大橋会長が語る井上尚弥の心技体「思考法編」~人間を成長させてくれる「黄金の時間」~
強い相手を見つけた時の喜び
井上が高校2年で経験した敗戦も、後の彼を形成する上で大きな転機だったはずです。最近、テレビ番組にも出ていましたが、当時、林田太郎という天才ボクサーがいました。全日本アマチュア選手権の決勝で井上が彼に敗れた時、私から「林田に勝ちたいのなら、八重樫と多くスパーリングをしたほうが良い」とアドバイスをすると、頻繁にジムに来るようになりました。
何度もグローブを交えることで次第に八重樫を翻弄する回数も増え、自信をつけた井上は、その後、林田に勝利する訳ですが、ここから一段と強さが増したと私は見ています。
この時から、すでにボクシングが生活の一部となっており、強くなることが何より楽しいと感じていた井上を見て再認識させられたことがあります。
人間を成長させてくれる「黄金の時間」
それは「黄金の時間」は、やはり人間を成長させてくれるのだな、ということ。
学生時代に生活の一部を犠牲にしてでも好きなことに打ち込む事を、私はそのように表現しています。
友達とたくさん遊びたい等、若い時期は誘惑が多い。そこをグッと耐え、本当に好きなこと、将来的に必要だと感じた物事に全力を注ぐ。学生なら、それは勉強であり、部活動になるでしょう。

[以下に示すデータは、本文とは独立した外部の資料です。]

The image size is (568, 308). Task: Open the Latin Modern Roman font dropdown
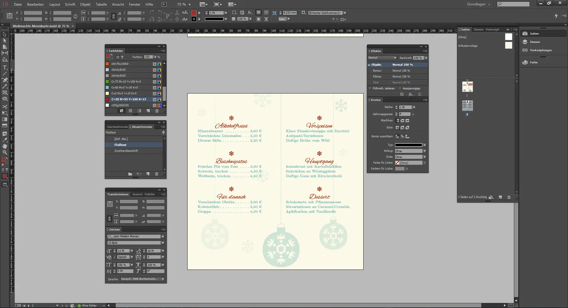click(162, 236)
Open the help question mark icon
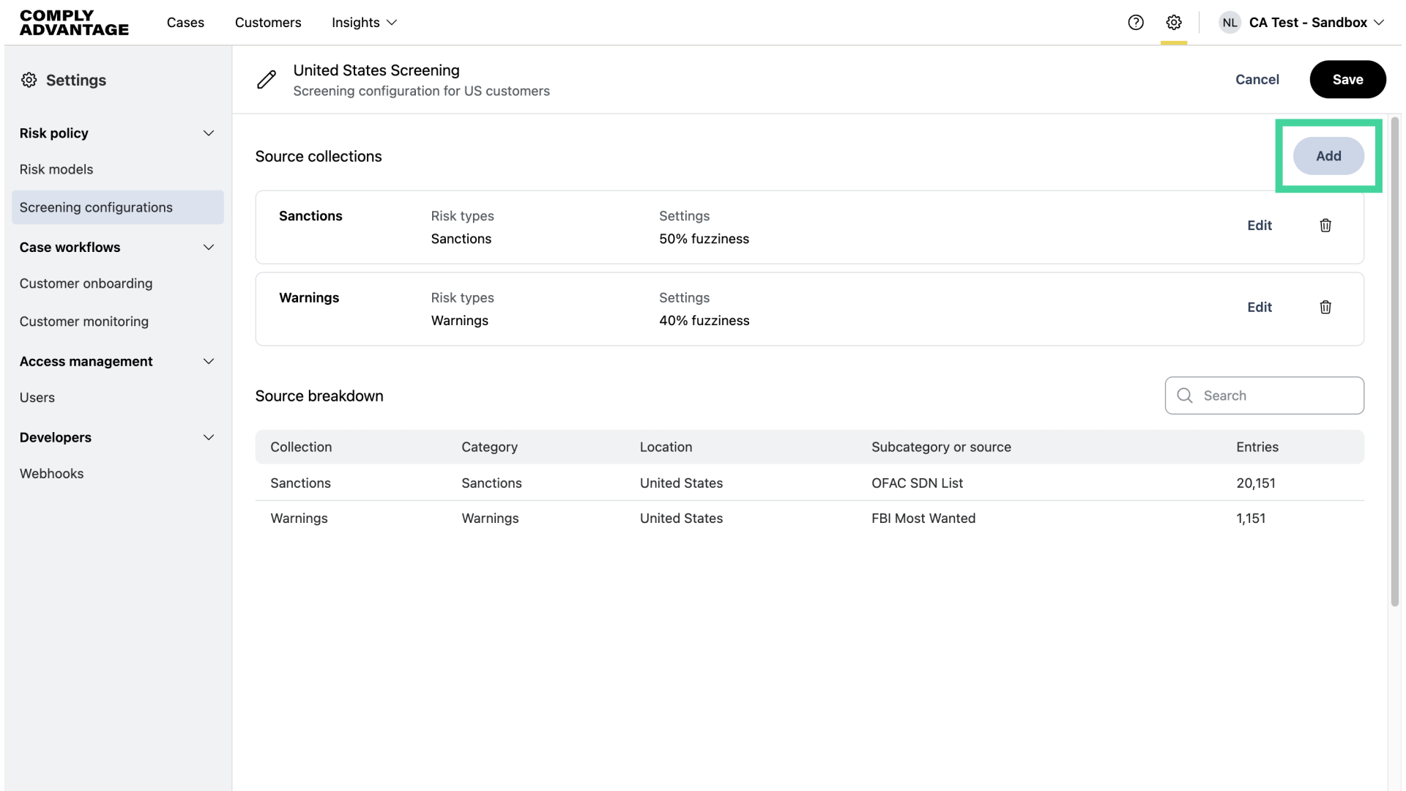This screenshot has height=791, width=1406. pyautogui.click(x=1135, y=23)
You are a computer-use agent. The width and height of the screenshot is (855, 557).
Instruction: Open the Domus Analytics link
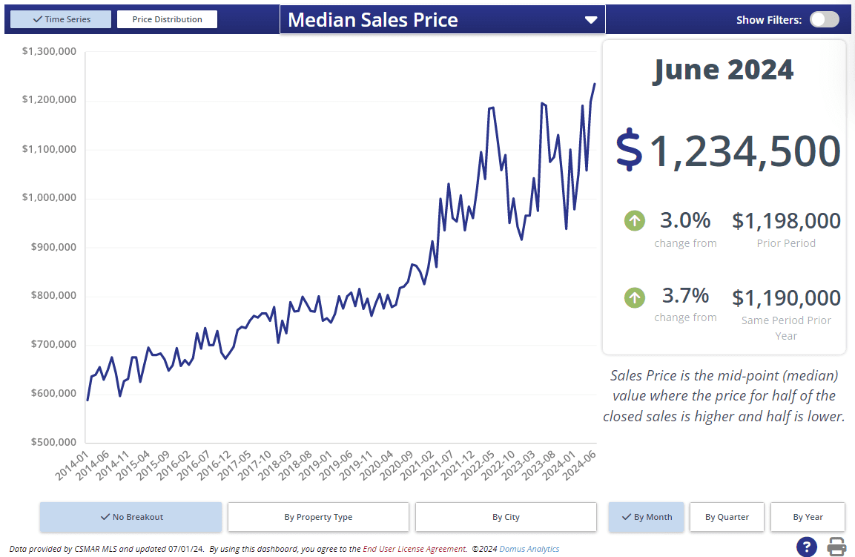pos(529,550)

この多感な時期に本気で何かを得ようと努力した人間には、数年後に必ず何かしらの形での成果が待っています。逆に、誘惑に負けた人間は「何であの時やらなかったんだろう……」と絶対に後悔する。
これは、誰もが経験する紛れもない事実。井上にとって、それがボクシングだった訳です。
今でもその姿勢は変わりません。試合の1か月半前になると、ジムから近い横浜市内のホテルにたった一人で泊まり、最後の追い込みをかける。有名だろうと無名だろうと、井上はスタンスを一切変えず、練習から試合までフルスロットルなのです。